**EXERCISE OBJECTIVE:** Return, word for word, the part of the earnings announcement that opens with the words containing "Scheduled plant maintenance" and closes with "storm in January.".

== EXTRACT

KANSAS CITY, MO, May 4, 2005 - Great Plains Energy Incorporated (NYSE:GXP) today announced first quarter 2005 earnings available for common shareholders of $19.8 million or $0.27 per share, compared to first quarter 2004 earnings of $26.9 million or $0.39 per share. Ongoing earnings, defined as Generally Accepted Accounting Principles (GAAP) earnings adjusted for certain unusual items, were also $19.8 million or $0.27 per share this year, compared to $29.1 million or $0.42 per share in the first quarter of 2004.
Scheduled plant maintenance in the first quarter of 2005, combined with less than normal scheduled maintenance in the first quarter last year, was the primary driver of lower earnings at Kansas City Power & Light (KCP&L) compared to the same quarter last year. Total plant outages led to 30% less wholesale MWh sales and 27% less wholesale revenue than in the same period last year. KCP&L maintenance expense also increased by $8.9 million compared to the same period last year due primarily to the plant outages and an ice storm in January.
Chairman Michael Chesser commented, "Although our front-end loaded maintenance schedule reduced KCP&L’s earnings in the first quarter, this is simply a timing issue, and we remain on track to deliver on our 2005 guidance. Additionally, maintenance efforts at our LaCygne and Iatan plants resulted in uprates of approximately 30 MW for KCP&L’s rated capacity."
Kansas City Power & Light
During the first quarter, KCP&L, an integrated, regulated electric utility, announced the filing of its regulatory agreement with the Missouri Commission, which outlines the specifics of the Company’s $1.3 billion comprehensive energy plan. The energy plan includes building an 800-900 MW coal plant (of which KCP&L will own 500 MWs), 100-200 MWs of wind generation, environmental upgrades, and demand, efficiency and affordability programs. On April 28, 2005, KCP&L announced that it had signed and filed a substantially similar agreement with the Kansas Commission. The regulatory agreements provide funding mechanisms that are anticipated to preserve KCP&L’s credit quality and the Company’s financial strength.
KCP&L reported earnings for the first quarter of 2005 of $10.8 million or $0.15 per share, compared to $21.6 million or $0.31 per share in the same period of 2004. First quarter revenues were $233.2 million, down 5% from $246.5 million in the first quarter of 2004.

====
== EXCERPTED DATA

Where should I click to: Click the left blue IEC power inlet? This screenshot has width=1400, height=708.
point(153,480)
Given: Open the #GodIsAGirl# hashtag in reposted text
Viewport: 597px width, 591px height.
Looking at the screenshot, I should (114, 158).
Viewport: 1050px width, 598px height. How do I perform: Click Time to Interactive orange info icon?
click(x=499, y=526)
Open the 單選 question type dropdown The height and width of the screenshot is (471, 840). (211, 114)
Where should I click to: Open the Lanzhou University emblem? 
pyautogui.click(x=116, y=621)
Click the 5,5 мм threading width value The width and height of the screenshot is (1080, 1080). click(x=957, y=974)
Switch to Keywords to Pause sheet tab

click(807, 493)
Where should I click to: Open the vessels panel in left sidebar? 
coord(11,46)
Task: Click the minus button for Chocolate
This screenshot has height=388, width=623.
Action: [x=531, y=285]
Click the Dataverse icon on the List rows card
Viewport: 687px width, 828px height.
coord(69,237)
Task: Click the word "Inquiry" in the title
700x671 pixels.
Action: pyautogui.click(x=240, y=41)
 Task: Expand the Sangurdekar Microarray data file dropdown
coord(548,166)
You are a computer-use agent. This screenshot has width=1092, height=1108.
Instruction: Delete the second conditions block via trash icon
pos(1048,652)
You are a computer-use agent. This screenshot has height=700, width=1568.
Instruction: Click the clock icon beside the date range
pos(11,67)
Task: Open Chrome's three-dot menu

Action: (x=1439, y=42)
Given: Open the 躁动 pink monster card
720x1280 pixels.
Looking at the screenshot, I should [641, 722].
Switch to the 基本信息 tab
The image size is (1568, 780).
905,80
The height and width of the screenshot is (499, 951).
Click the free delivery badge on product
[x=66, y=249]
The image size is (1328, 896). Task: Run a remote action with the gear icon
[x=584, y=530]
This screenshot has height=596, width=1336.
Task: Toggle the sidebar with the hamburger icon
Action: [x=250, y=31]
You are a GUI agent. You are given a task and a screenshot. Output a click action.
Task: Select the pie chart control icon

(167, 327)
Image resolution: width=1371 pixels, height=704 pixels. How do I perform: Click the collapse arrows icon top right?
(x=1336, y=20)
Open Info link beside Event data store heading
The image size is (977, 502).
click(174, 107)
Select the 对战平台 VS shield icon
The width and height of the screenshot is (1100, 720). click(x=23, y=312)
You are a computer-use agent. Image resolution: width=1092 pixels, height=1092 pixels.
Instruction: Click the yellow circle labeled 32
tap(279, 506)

====

**PROBLEM SOLUTION:**
Scheduled plant maintenance in the first quarter of 2005, combined with less than normal scheduled maintenance in the first quarter last year, was the primary driver of lower earnings at Kansas City Power & Light (KCP&L) compared to the same quarter last year. Total plant outages led to 30% less wholesale MWh sales and 27% less wholesale revenue than in the same period last year. KCP&L maintenance expense also increased by $8.9 million compared to the same period last year due primarily to the plant outages and an ice storm in January.